» **Инструкции к заданию**:
• A. Кого Давид изобразил на портрете, о котором говорится в отрывке о Давиде?
• B. Пожалуйста, допишите отрывок о Давиде дальше, начиная сразу после его последнего предложения.

» **Текст отрывка**:
□ □ □ □ □ □ □

Давид - [98]
В его руках было совершенное мастерство — плод долгих лет исступленной работы. Он работал не слишком много, высокие сюжеты уже не тревожили его сердца; но взгляд оставался зорким и мудрым, а вкус был отточен многолетним опытом и познанием античности. И порой под его кистью возникали портреты, не только достойные прежнего Давида, но и превосходящие парижские работы. Так, написал он портрет мадам Морель де Тангри с двумя дочерьми, удивительное полотно, где чеканная точность контуров, классическое равновесие композиции сочетались с могучей, непобедимой жизненностью. Казалось, эти женщины обладают неуловимым разнообразием душевных движений от наивной задумчивости до мудрой старческой проницательности, от спокойной уверенности до саркастической насмешки. А всех троих объединяла та несколько навязчивая, подчеркнутая респектабельность, которая незаметно переходит в мещанство.

□ □ □ □ □ □ □

(Записи о позициях элементов)
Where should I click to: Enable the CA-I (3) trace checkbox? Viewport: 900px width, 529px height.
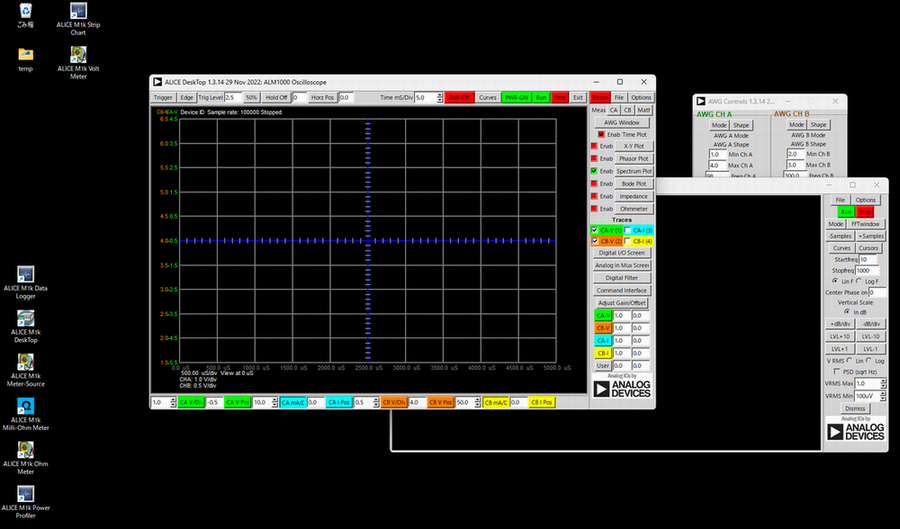627,229
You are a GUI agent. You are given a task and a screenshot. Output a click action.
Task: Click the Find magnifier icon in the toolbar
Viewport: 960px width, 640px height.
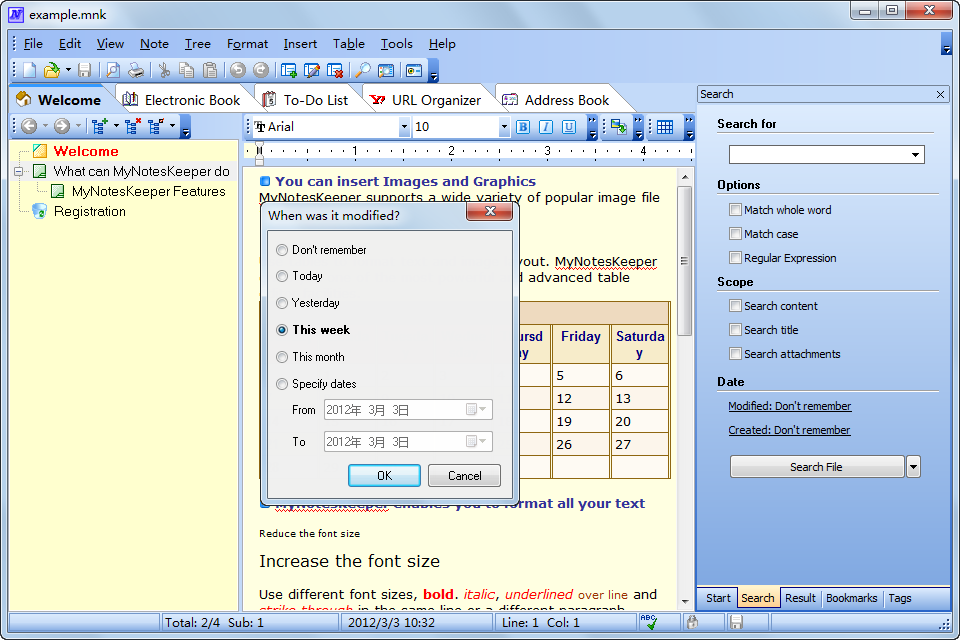(x=363, y=70)
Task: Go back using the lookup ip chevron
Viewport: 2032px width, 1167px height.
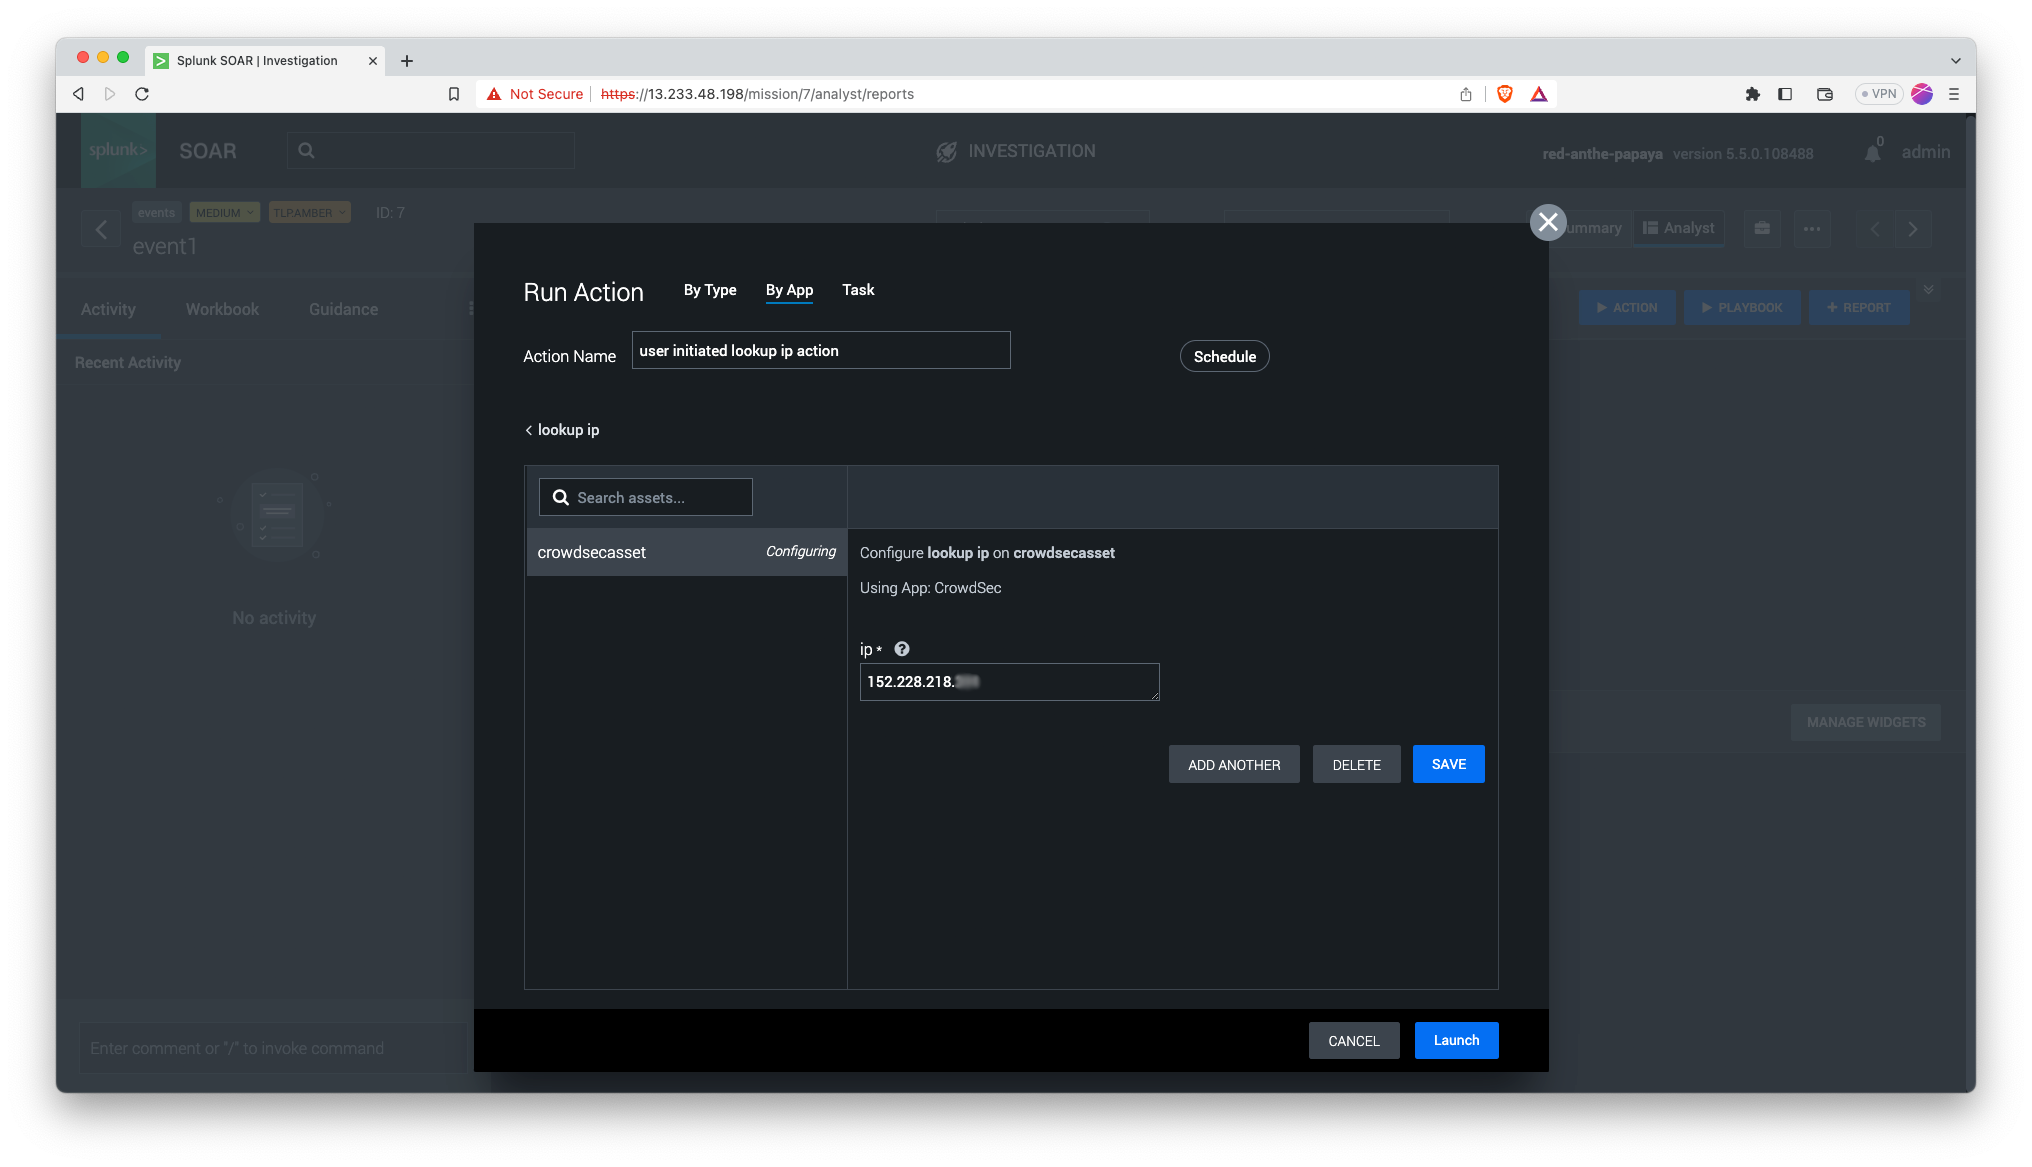Action: pos(529,430)
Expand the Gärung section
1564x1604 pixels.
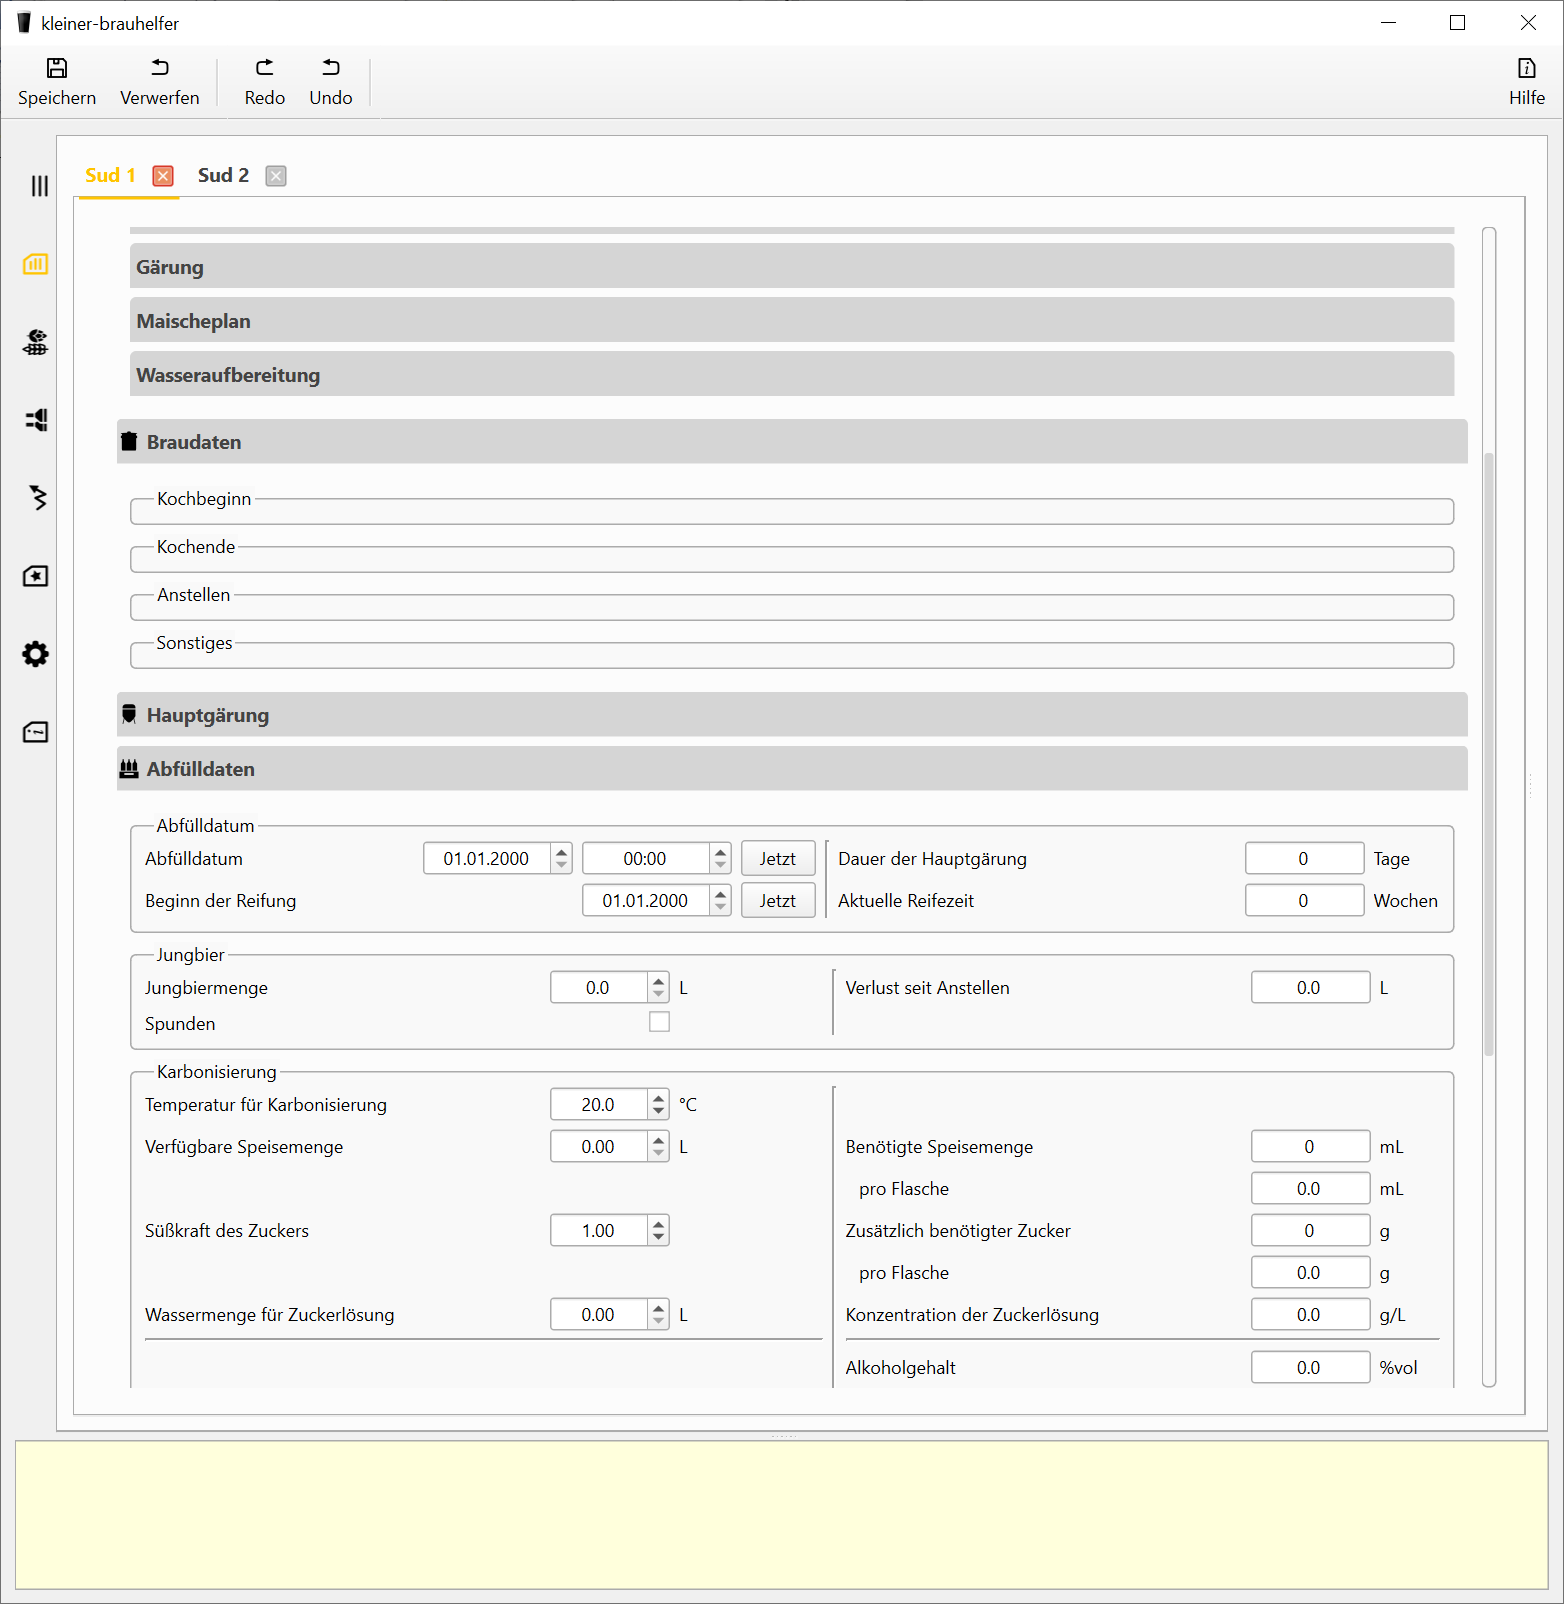click(x=791, y=267)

□ □ □ □ □ □ □

» **Ответы к упражнению**:
• A. Мадам Морель де Тангри с двумя дочерьми.

• B.
Но таких картин было немного, чаще всего Давид писал композиции на античные сюжеты, легкие и бездумные, далекие от настоящего серьезного искусства прежних лет.
Парижские друзья и особенно Гро делали все возможное, чтобы устроить возвращение Давида во Францию. Но он не хотел снисхождения, не желал ни в ком заискивать. «Декретом меня изгнали, пусть же меня и вернут декретом», — писал он Гро в ответ на просьбу подписать прошение французскому правительству.
Он жил и безоблачно и печально. Разлука с родиной никому не бывает легка. И если бы сравнение с золотой осенью не было давно и безнадежно избито, то к старости Давида оно подходило бы превосходно. Он жил, окруженный славой и почтением, среди любимых своих картин, с молодой радостью слушал музыку в театре де ла Моннэ. Его осыпали заказами, картины покупали нарасхват — даже во Франции. Только «Марат» и «Ле Пеллетье» стояли — в мастерской свидетелями минувшей славы монтаньяра Давида.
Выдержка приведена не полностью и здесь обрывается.